Recently in 'Cook's Illustrated', they recommended making a panade of crustless white bread and water (maybe milk?) and mixing into ground meat, before forming patties. Also, grated onion helps to add moisture. But why bother to make burgers, if using 96/4 mixture? Chuck is so much tastier and juicy, even if cooking to med. well.

I like my burgers cooked to a no more than medium, and preferably medium-rare. But if I'm going to cook ground meat to that doneness, I want to know that the meat is a decent quality, so I buy from my local butcher shop where he will grind to order, or I grind my own. The stuff in a plastic tube, I don't think I'd trust so much. That stuff, I'd probably want to cook until it's done, which isn't great for a burger, IMO.

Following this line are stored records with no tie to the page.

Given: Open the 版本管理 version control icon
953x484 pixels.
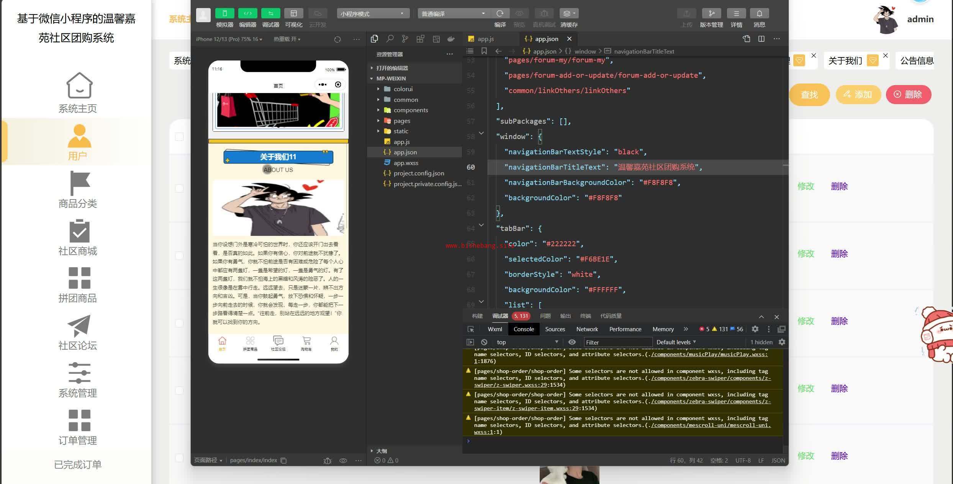Looking at the screenshot, I should tap(711, 13).
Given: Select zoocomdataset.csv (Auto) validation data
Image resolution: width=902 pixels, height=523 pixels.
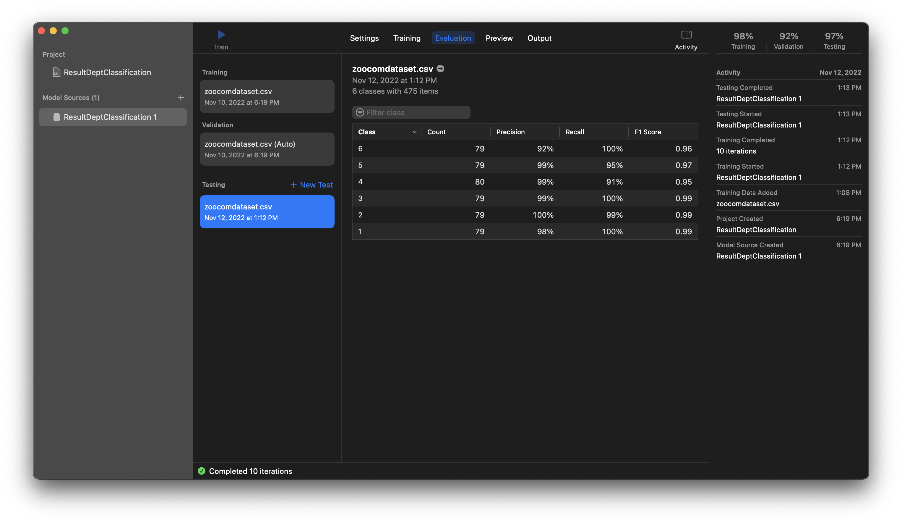Looking at the screenshot, I should 267,149.
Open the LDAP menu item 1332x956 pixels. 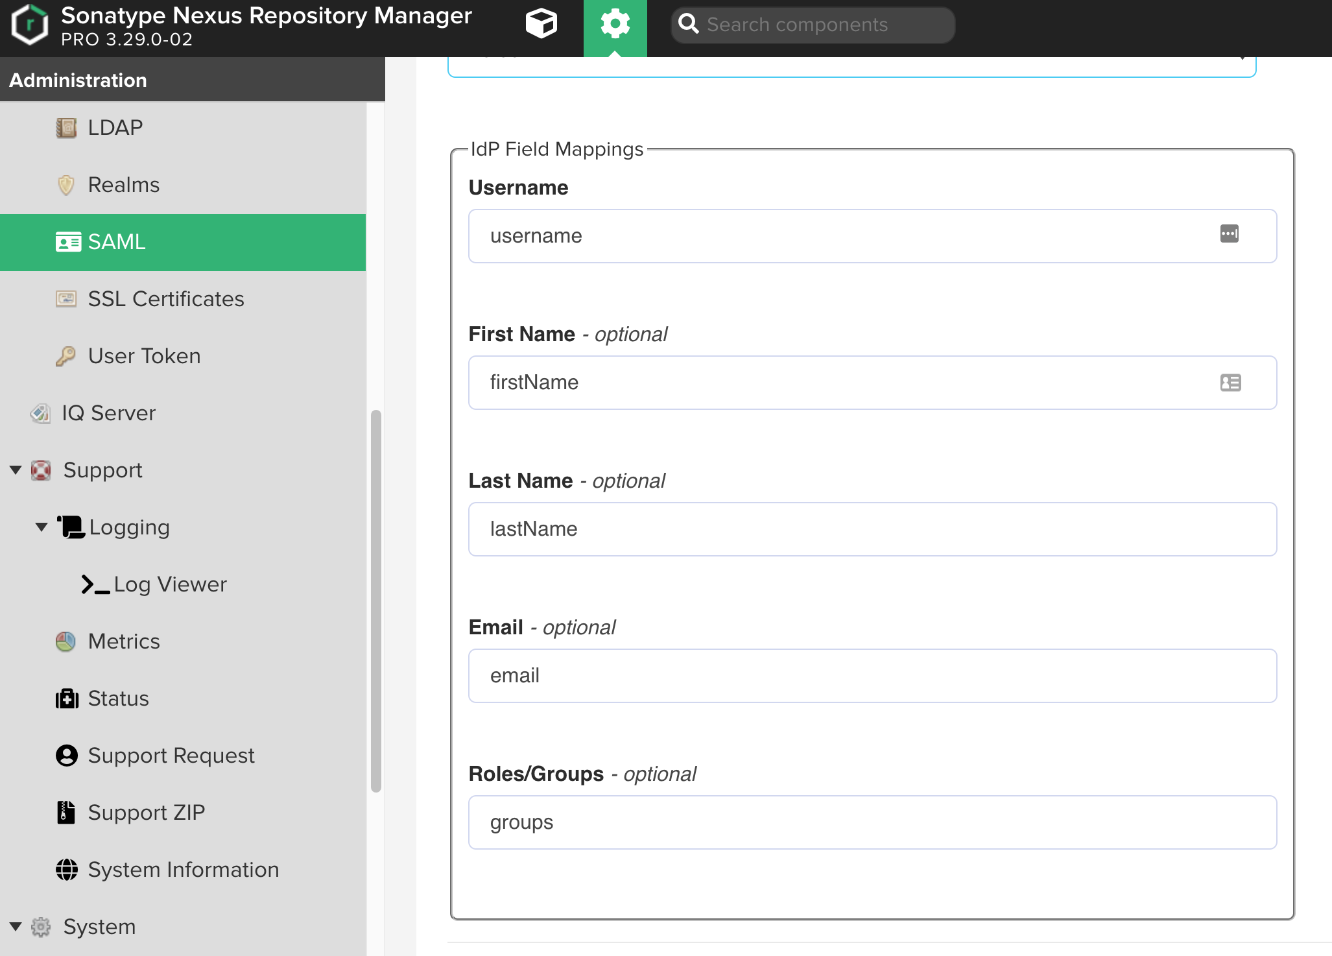pyautogui.click(x=115, y=128)
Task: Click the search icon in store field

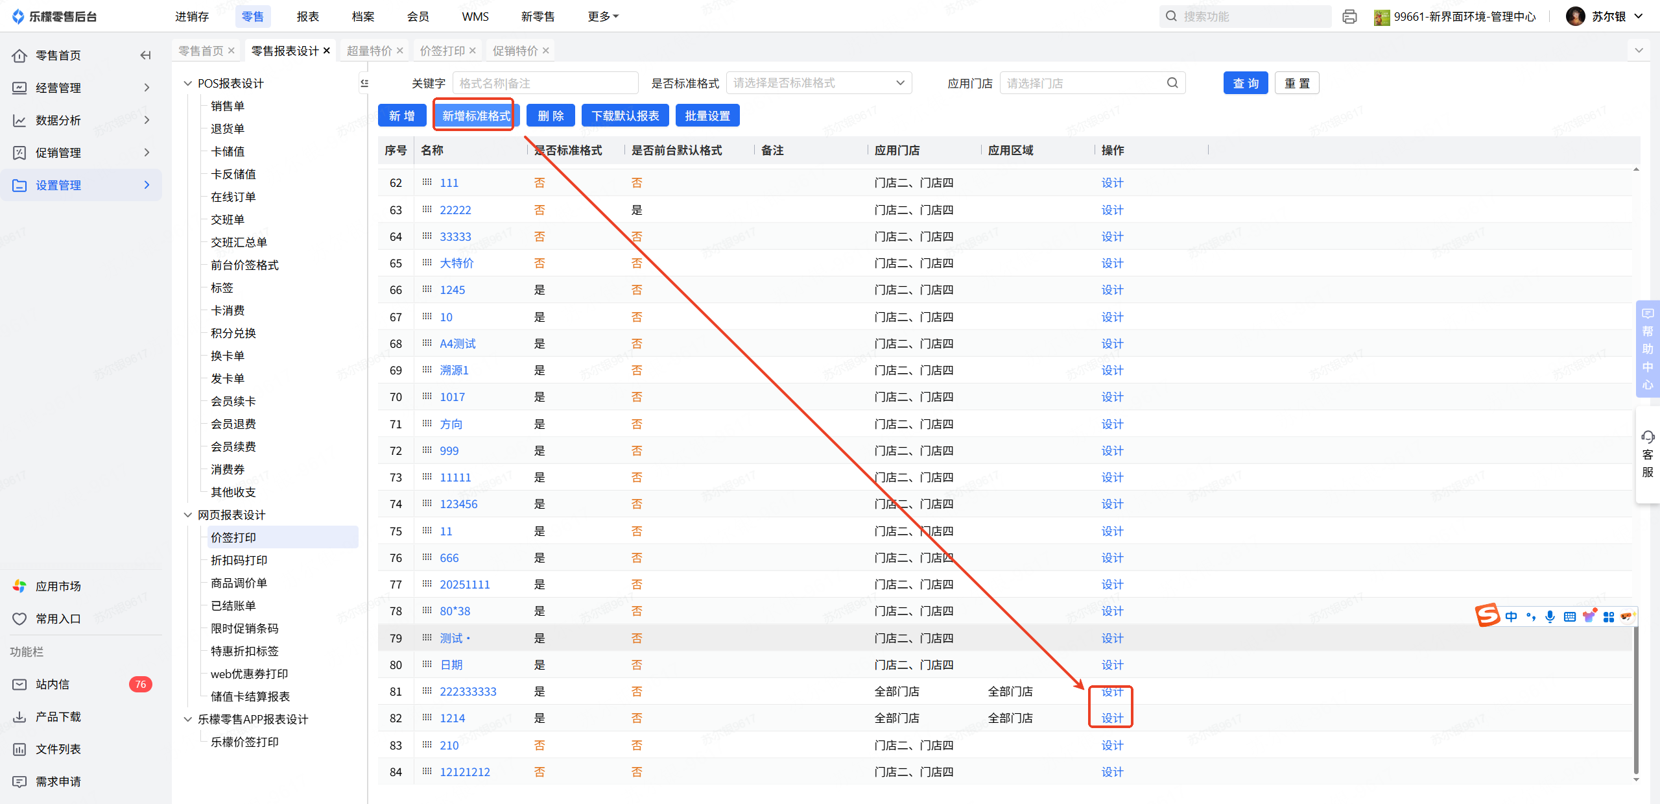Action: click(x=1172, y=83)
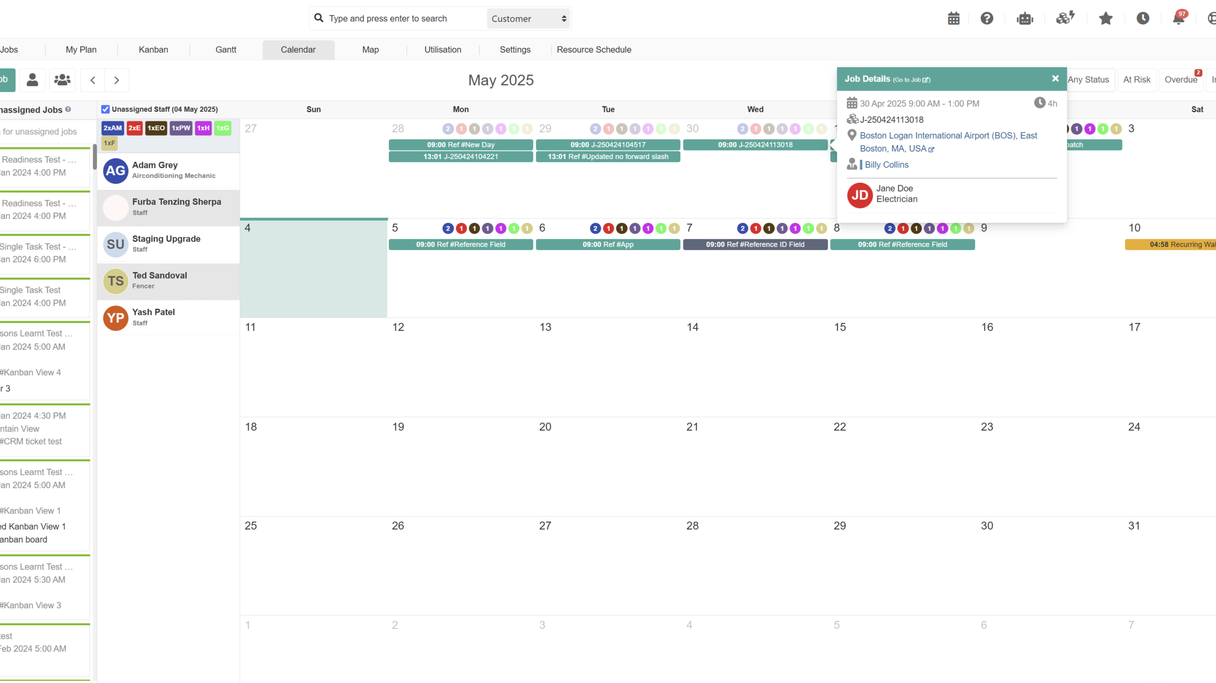Image resolution: width=1216 pixels, height=683 pixels.
Task: Open the Resource Schedule tab
Action: [593, 50]
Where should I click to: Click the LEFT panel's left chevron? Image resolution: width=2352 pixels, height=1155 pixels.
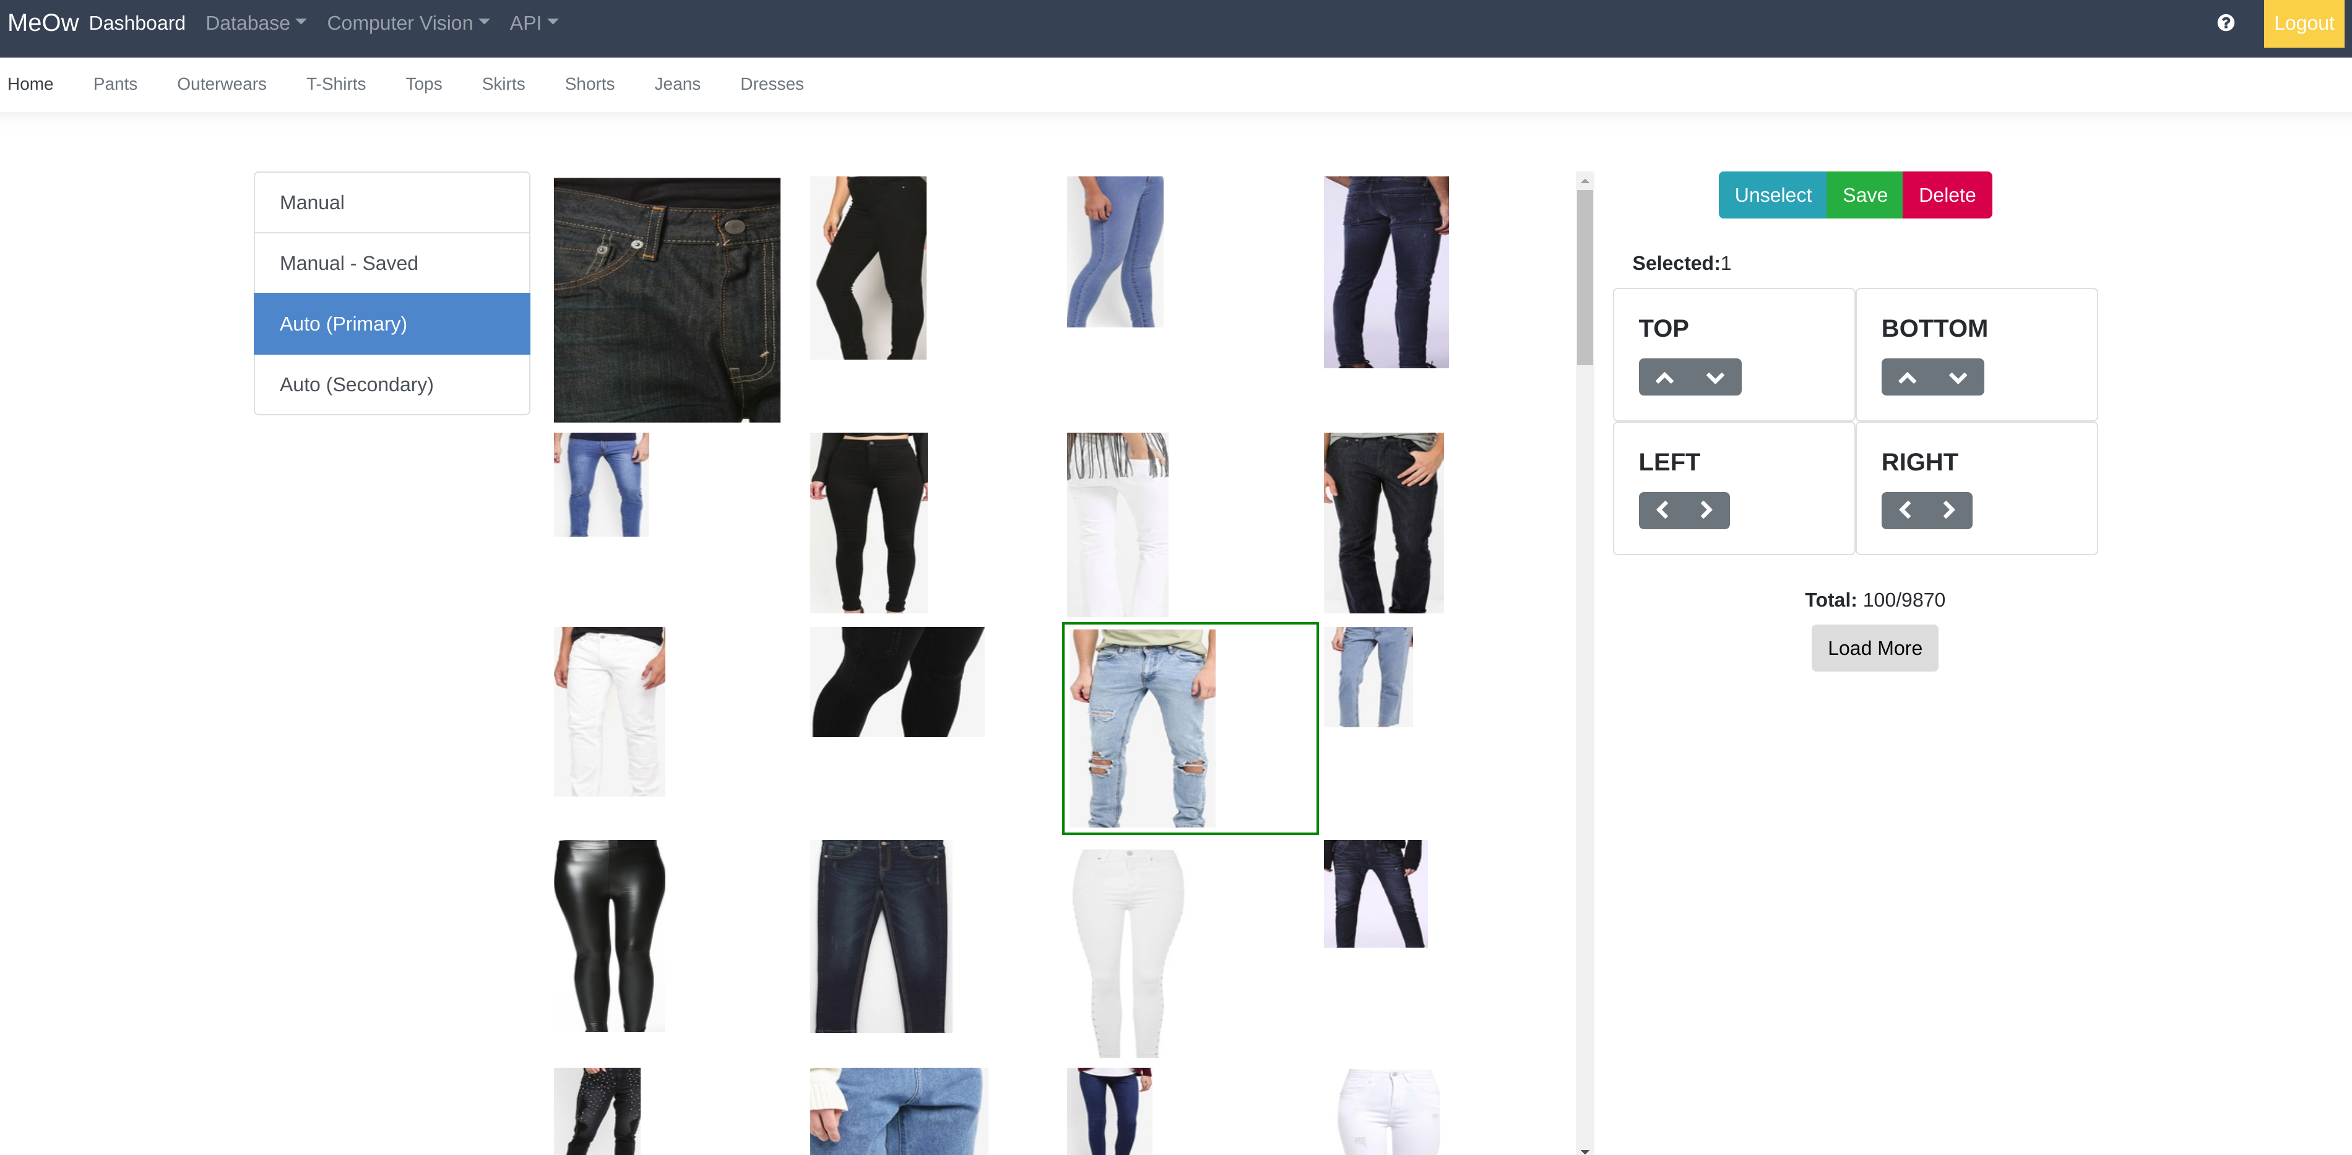click(x=1663, y=510)
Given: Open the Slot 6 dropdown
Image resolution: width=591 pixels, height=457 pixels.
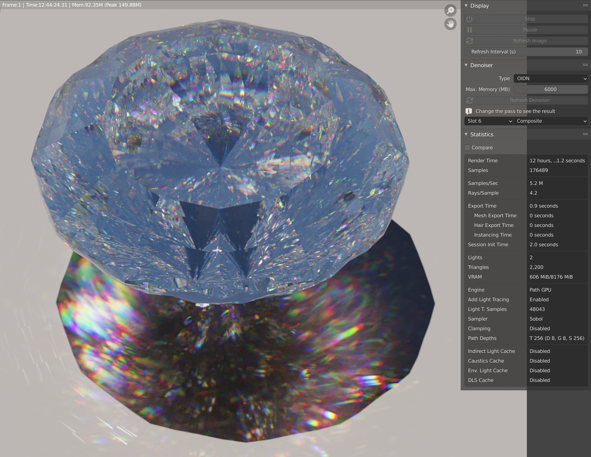Looking at the screenshot, I should pos(489,121).
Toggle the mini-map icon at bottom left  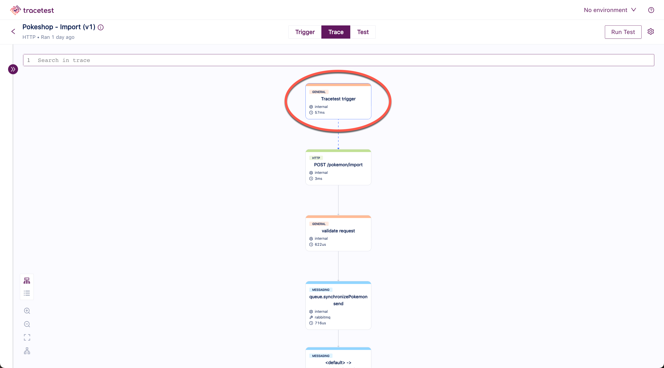[27, 351]
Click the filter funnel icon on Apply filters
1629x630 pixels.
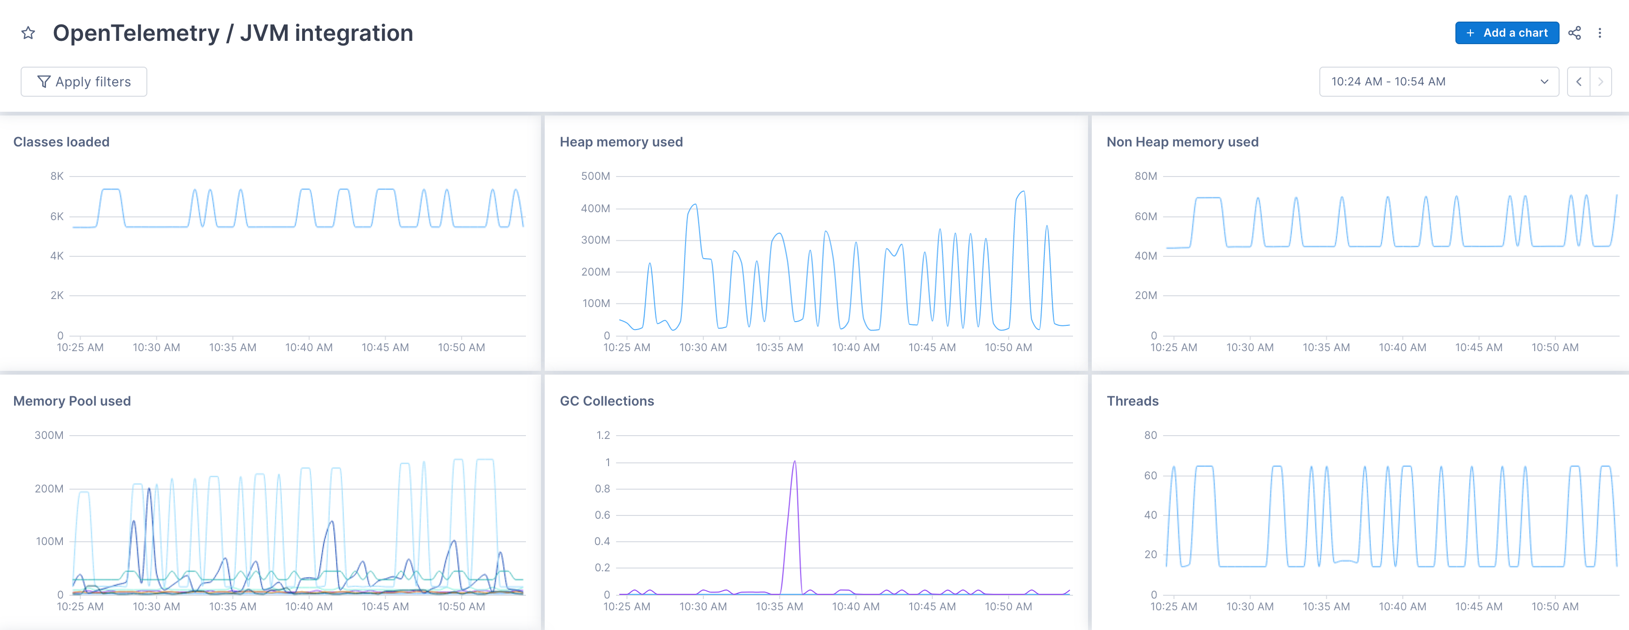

And if I'm going to eat a burger, I'm fine with the fat content. It's not something we have every day, so when we indulge, we indulge. If we were living on burgers, I might rethink that policy. But if we were living on ground beef, I'd probably be stretching it by making chili and meatballs and meatloaf, anyway.

I've never seen 4% fat ground beef around here. But I don't think I'd use it for burgers, in any case. Meatloaf, where you're adding other things and the fat drains out -- that would be fine. Or sloppy joes or chili. But when I make a burger, I want a burger, not a meatloaf patty with bread and other stuff mixed in.

If you need to put milk-soaked breadcrumbs in there, it's a meatball, not a burger. I like 96/4 for alot of things, but burgers is definitely not one of them.

Yeah. Ground beef with fat content that low ain't for burgers, man. No bueno.

Go to your local butcher shop or grocery store,pick out a fairly lean boneless chuck roast and ask them to grind it ONCE for you.When you're ready to cook the burgers,very gently and lightly pat them into burgers 1"thick.Season with coarse sea salt and black pepper and cook them to medium rare or medium.Let me know if these ain't the best burgers you ever ate.

Fat is where all of your flavor components that identify beef as beef, turkey as turkey pork as pork or whatever as whatever are. If you read the string no one has success making it taste good without another source of fat. Buy 80/20 for a decent tasting burger, 70/30 will have more flavor but shrink more, and unless it has been irradiated, cook it to 156 so you don't get e coli, listeria, or salmonella.

Meat guy is my hero... that being said, I always roll the dice by cooking mine medium rare. Of course it helps grinding my own hamburger, and never with anything less than 20% fat.

OMG, I'd never buy 4% ground beef. You could use those rubber patties as coasters. If you buy low-fat ground beef again, you need to add fat to it - like olive oil. You might as well add a heart-healthy fat. This would be THE ONLY way I'd consume 4% beef. The lowest I'll go is 85/15.

96/4 would also be good for... meatloaf, where you don't want it sitting in a lot of fat, but have other ingredients in there for moisture.

Meat guy - how can you tell which meat is safe (been irradiated)?

Does anyone advertise it? I thought they were avoiding that label because of bad pr.